• [Input data]:

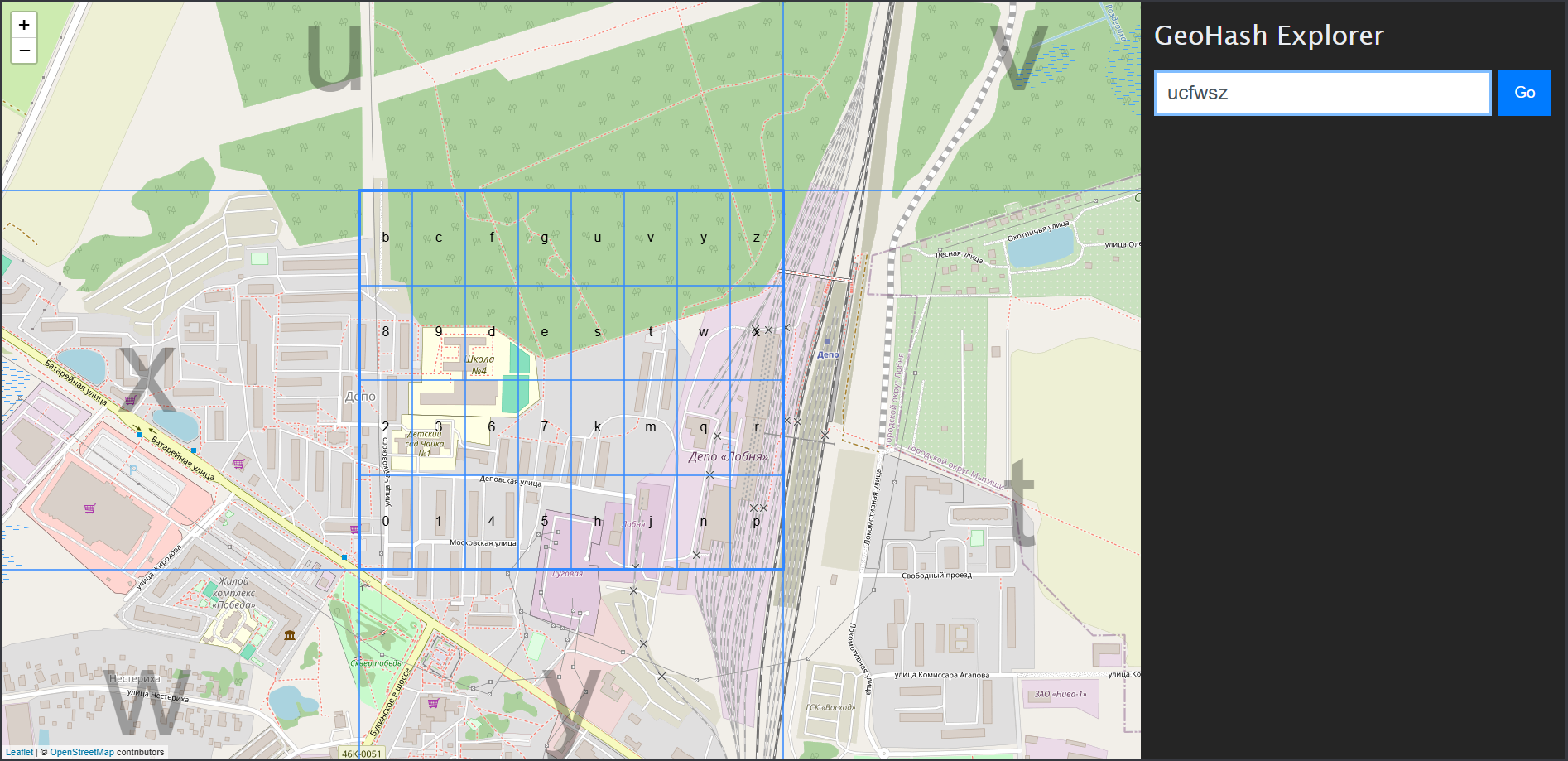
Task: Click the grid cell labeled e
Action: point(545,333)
* * *
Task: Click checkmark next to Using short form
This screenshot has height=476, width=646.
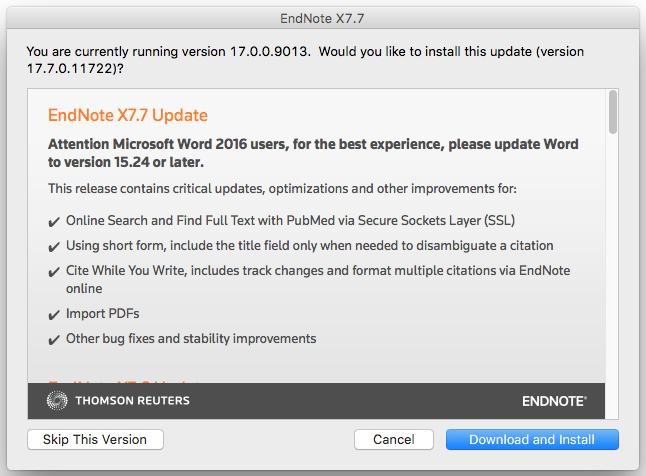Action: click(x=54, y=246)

• [Task goal]:
Could you repeat, word for word, the lines of the entries above starting with the line containing "Task: Click checkmark" and going on through the line containing "Action: click(x=54, y=246)", leaving the pictures out of your answer?

• [Task output]:
Task: Click checkmark next to Using short form
This screenshot has height=476, width=646.
Action: click(x=54, y=246)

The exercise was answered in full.